Repeat each entry word for word; the images are not part of the copy.

Pixel coordinate grounding data:
------------------------------------------------------------------------
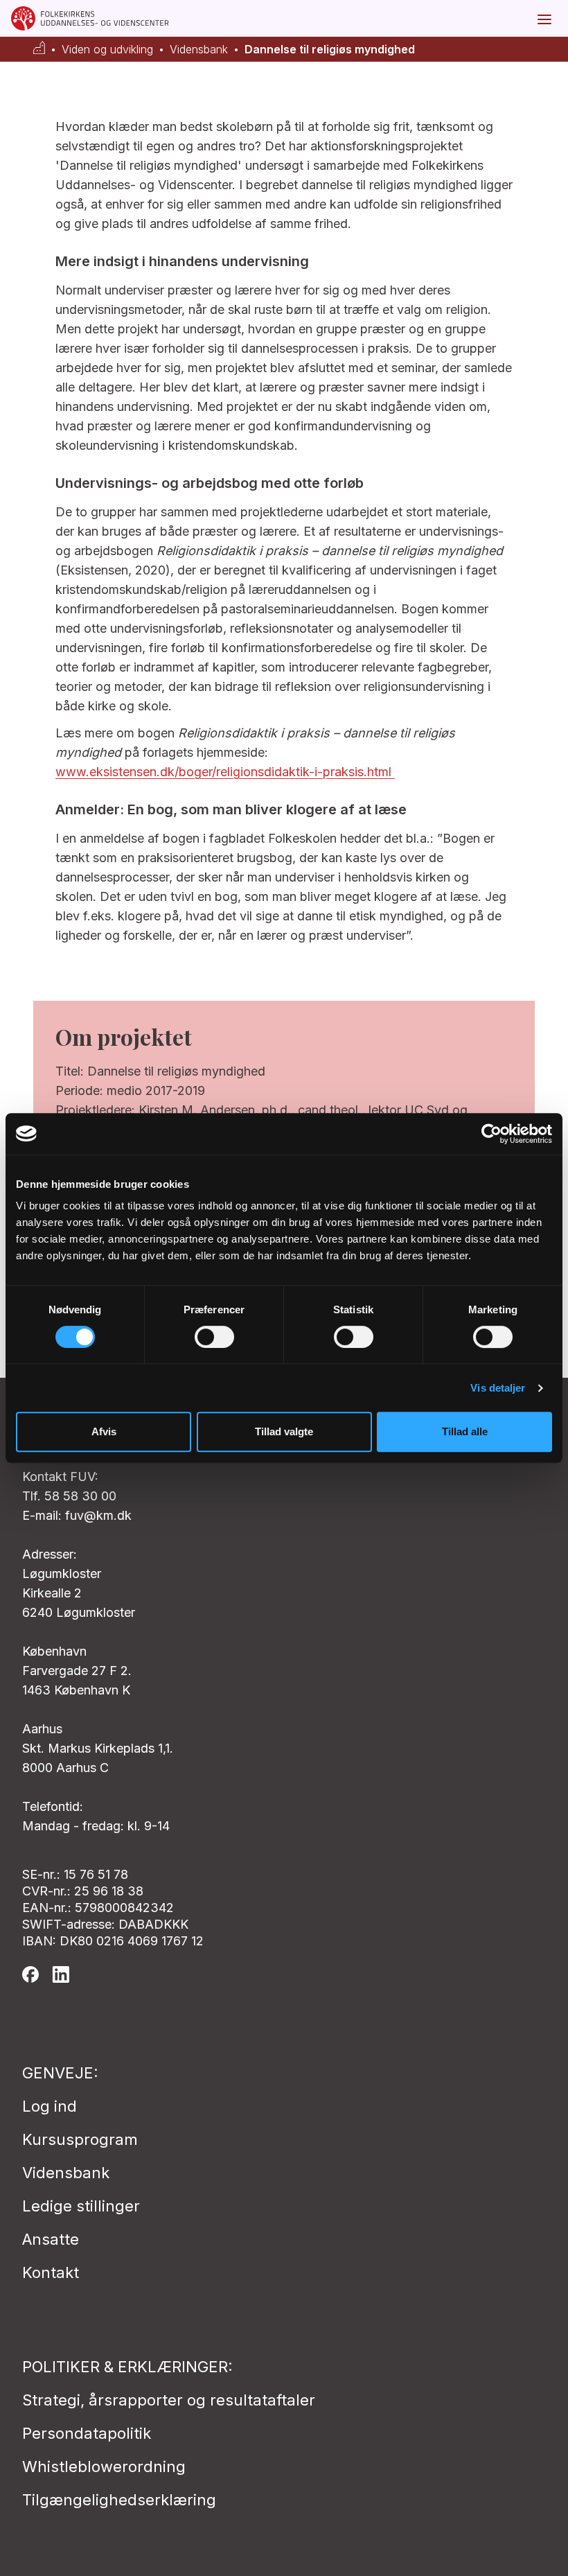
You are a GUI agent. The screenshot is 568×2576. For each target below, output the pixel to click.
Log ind (49, 2106)
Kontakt (50, 2272)
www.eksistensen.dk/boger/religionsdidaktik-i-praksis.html (225, 771)
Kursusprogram (80, 2139)
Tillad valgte (284, 1431)
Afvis (103, 1431)
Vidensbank (199, 49)
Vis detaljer (497, 1388)
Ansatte (50, 2239)
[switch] (214, 1337)
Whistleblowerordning (104, 2466)
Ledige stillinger (81, 2206)
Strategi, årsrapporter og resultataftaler (168, 2400)
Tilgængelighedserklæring (119, 2499)
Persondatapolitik (86, 2433)
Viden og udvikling (107, 49)
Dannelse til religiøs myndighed (330, 49)
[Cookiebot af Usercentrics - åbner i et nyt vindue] (491, 1133)
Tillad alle (465, 1431)
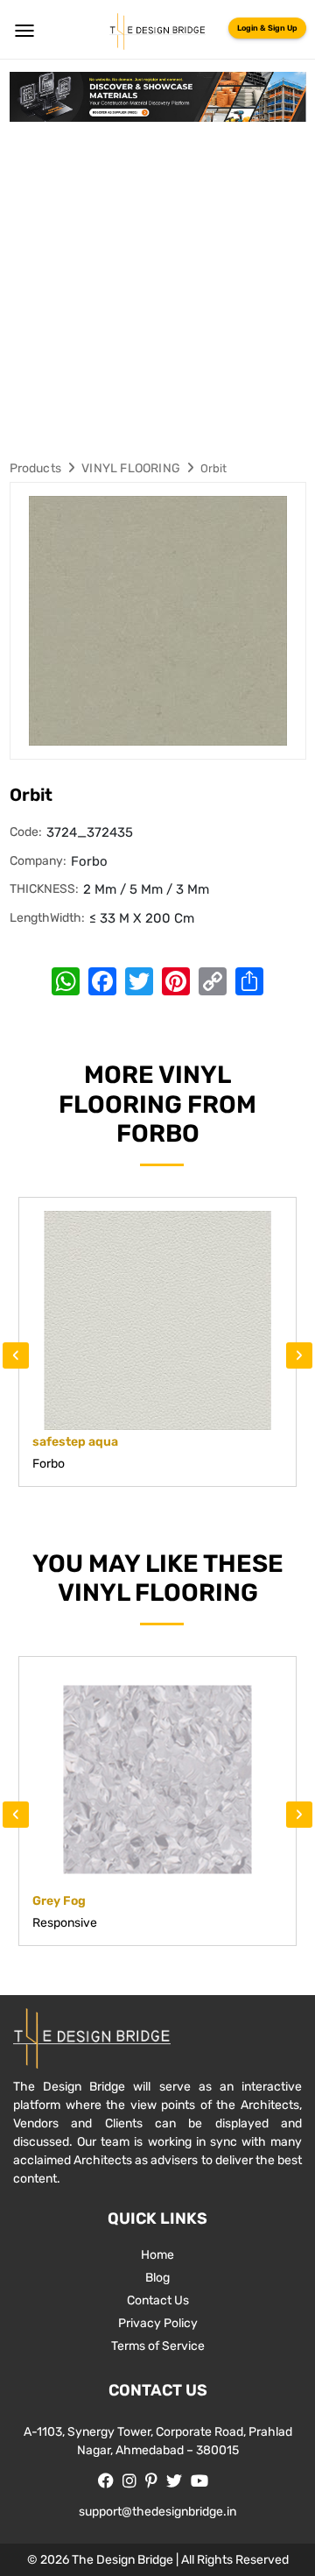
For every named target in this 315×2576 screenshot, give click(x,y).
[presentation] (16, 1355)
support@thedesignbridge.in (157, 2511)
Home (157, 2254)
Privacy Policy (158, 2323)
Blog (157, 2277)
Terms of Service (158, 2346)
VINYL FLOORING (130, 468)
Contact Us (158, 2300)
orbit (213, 468)
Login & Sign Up (267, 28)
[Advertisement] (157, 288)
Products (36, 468)
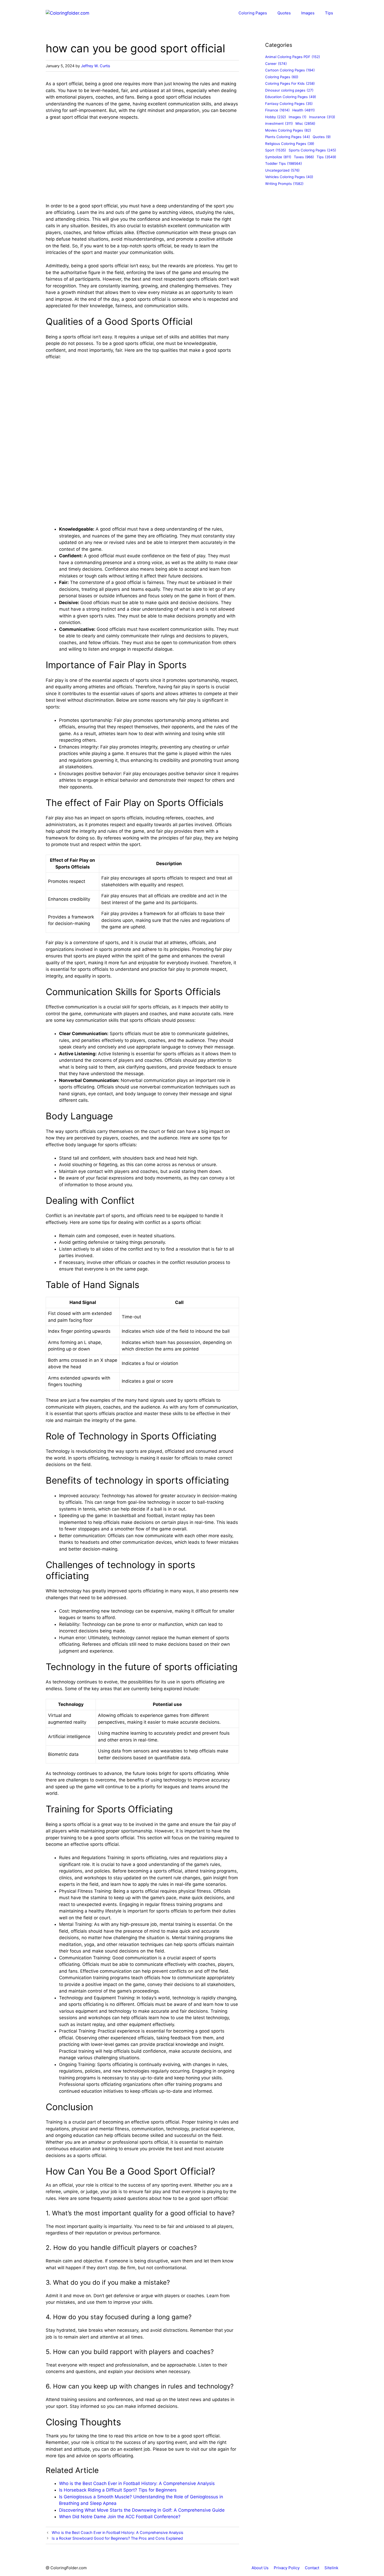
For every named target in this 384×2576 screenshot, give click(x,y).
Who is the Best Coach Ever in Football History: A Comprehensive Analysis (137, 2483)
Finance (277, 110)
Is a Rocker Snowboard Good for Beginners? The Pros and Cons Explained (117, 2538)
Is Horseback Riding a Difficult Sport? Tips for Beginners (118, 2490)
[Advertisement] (142, 164)
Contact (312, 2567)
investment (279, 123)
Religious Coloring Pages (289, 143)
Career (276, 63)
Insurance (322, 117)
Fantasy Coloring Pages (289, 103)
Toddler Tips (283, 163)
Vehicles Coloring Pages (289, 177)
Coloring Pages (252, 12)
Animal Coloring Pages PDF (292, 57)
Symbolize (278, 157)
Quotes (284, 12)
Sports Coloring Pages (312, 150)
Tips (329, 12)
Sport (275, 150)
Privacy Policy (287, 2567)
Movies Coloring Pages (288, 130)
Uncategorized (282, 170)
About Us (260, 2567)
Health (303, 110)
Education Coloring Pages (290, 97)
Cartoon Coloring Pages (290, 70)
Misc (305, 123)
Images (308, 12)
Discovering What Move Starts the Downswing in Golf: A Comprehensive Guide (142, 2510)
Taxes (304, 157)
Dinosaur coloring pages (289, 90)
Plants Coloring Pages (287, 137)
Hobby (275, 117)
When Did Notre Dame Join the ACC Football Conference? (120, 2516)
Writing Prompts (284, 183)
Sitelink (331, 2567)
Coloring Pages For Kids (290, 83)
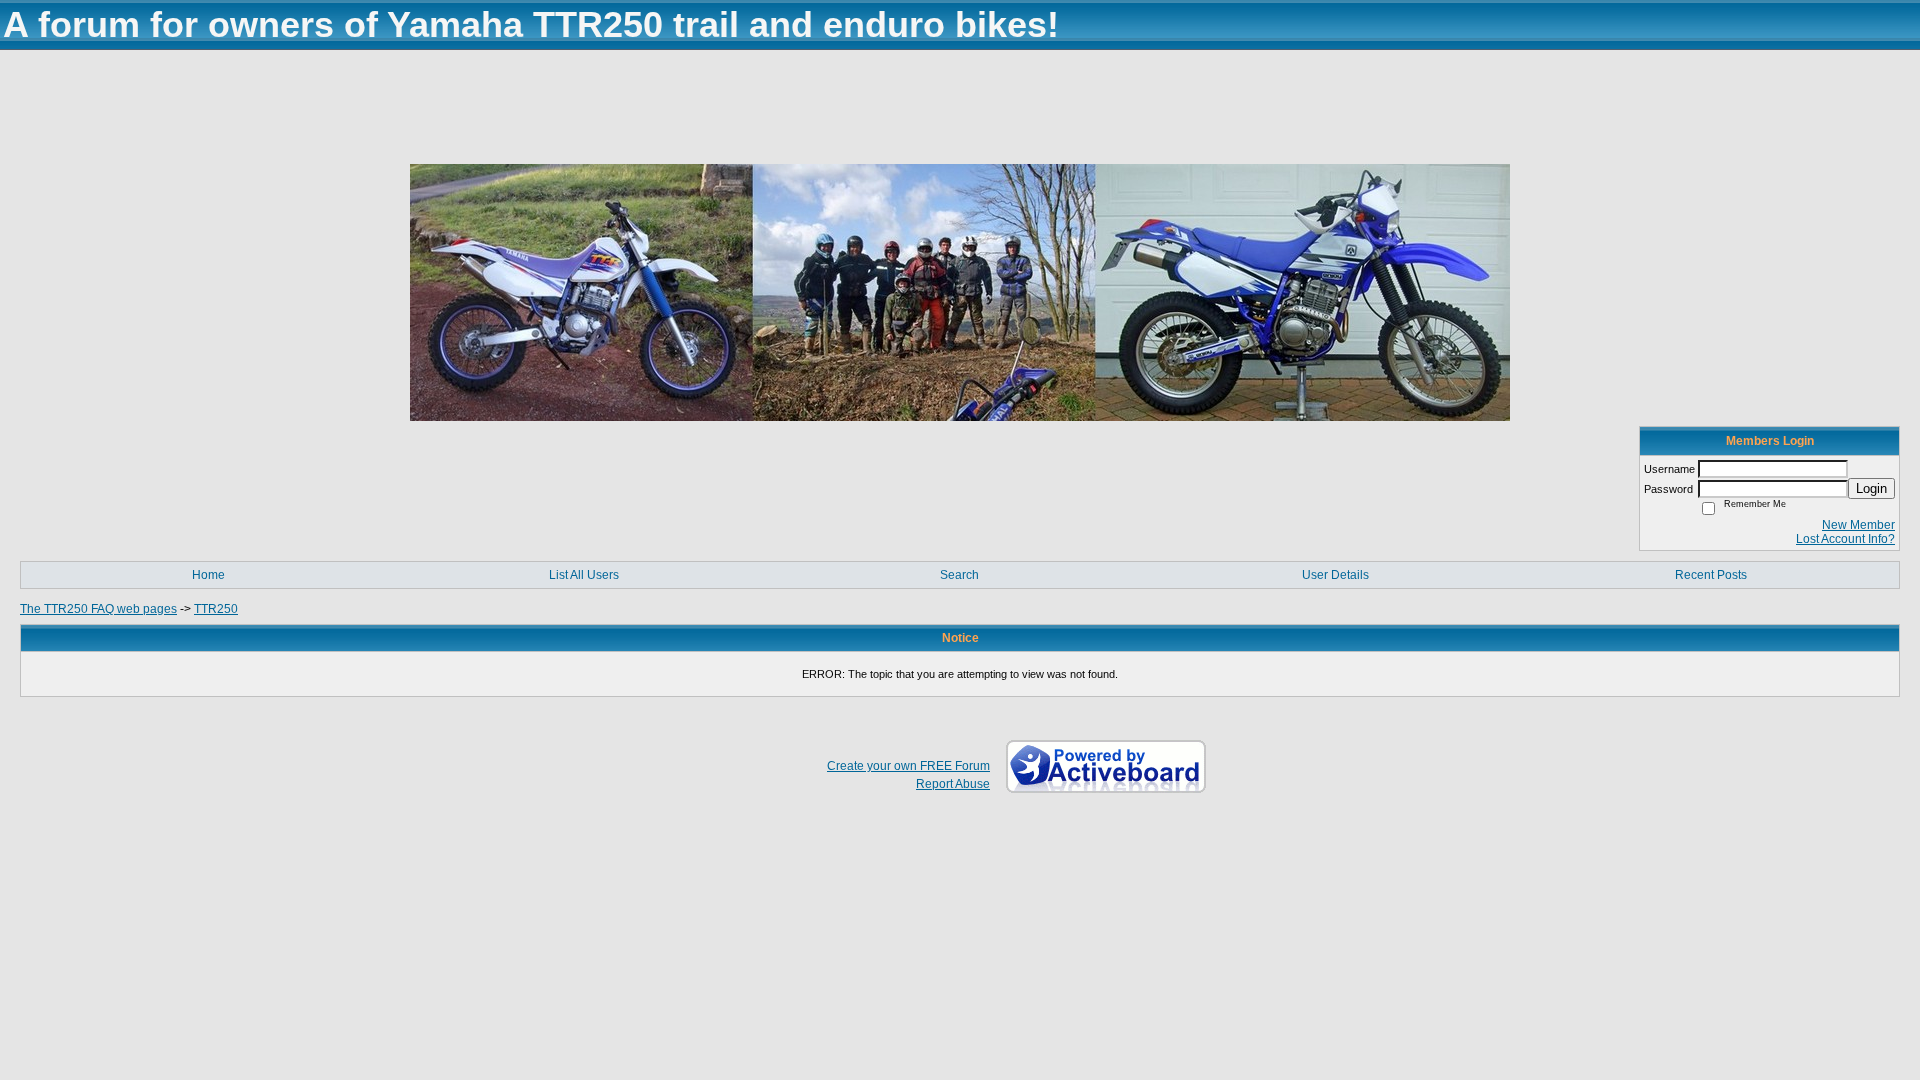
------------------------------------------------------------------------
- Result below -
You are a GUI agent. The screenshot is 568×2576. For each target below, output the pixel to click.
Log ind (49, 2106)
Kontakt (50, 2272)
www.eksistensen.dk/boger/religionsdidaktik-i-praksis.html (225, 771)
Kursusprogram (80, 2139)
Tillad valgte (284, 1431)
Afvis (103, 1431)
Vidensbank (199, 49)
Vis detaljer (497, 1388)
Ansatte (50, 2239)
[switch] (214, 1337)
Whistleblowerordning (104, 2466)
Ledige stillinger (81, 2206)
Strategi, årsrapporter og resultataftaler (168, 2400)
Tilgængelighedserklæring (119, 2499)
Persondatapolitik (86, 2433)
Viden og udvikling (107, 49)
Dannelse til religiøs myndighed (330, 49)
[Cookiebot af Usercentrics - åbner i et nyt vindue] (491, 1133)
Tillad alle (465, 1431)
For every named target in this 315×2576 screenshot, give click(x,y).
[presentation] (16, 1355)
support@thedesignbridge.in (157, 2511)
Home (157, 2254)
Privacy Policy (158, 2323)
Blog (157, 2277)
Terms of Service (158, 2346)
VINYL FLOORING (130, 468)
Contact Us (158, 2300)
orbit (213, 468)
Login & Sign Up (267, 28)
[Advertisement] (157, 288)
Products (36, 468)
For every named target in this 384×2576 screenshot, give click(x,y).
Who is the Best Coach Ever in Football History: A Comprehensive Analysis (137, 2483)
Finance (277, 110)
Is a Rocker Snowboard Good for Beginners? The Pros and Cons Explained (117, 2538)
Is Horseback Riding a Difficult Sport? Tips for Beginners (118, 2490)
[Advertisement] (142, 164)
Contact (312, 2567)
investment (279, 123)
Religious Coloring Pages (289, 143)
Career (276, 63)
Insurance (322, 117)
Fantasy Coloring Pages (289, 103)
Toddler Tips (283, 163)
Vehicles Coloring Pages (289, 177)
Coloring Pages (252, 12)
Animal Coloring Pages PDF (292, 57)
Symbolize (278, 157)
Quotes (284, 12)
Sports Coloring Pages (312, 150)
Tips (329, 12)
Sport (275, 150)
Privacy Policy (287, 2567)
Movies Coloring Pages (288, 130)
Uncategorized (282, 170)
About Us (260, 2567)
Health (303, 110)
Education Coloring Pages (290, 97)
Cartoon Coloring Pages (290, 70)
Misc (305, 123)
Images (308, 12)
Discovering What Move Starts the Downswing in Golf: A Comprehensive Guide (142, 2510)
Taxes (304, 157)
Dinosaur coloring pages (289, 90)
Plants Coloring Pages (287, 137)
Hobby (275, 117)
When Did Notre Dame Join the ACC Football Conference? (120, 2516)
Writing Prompts (284, 183)
Sitelink (331, 2567)
Coloring Pages For Kids (290, 83)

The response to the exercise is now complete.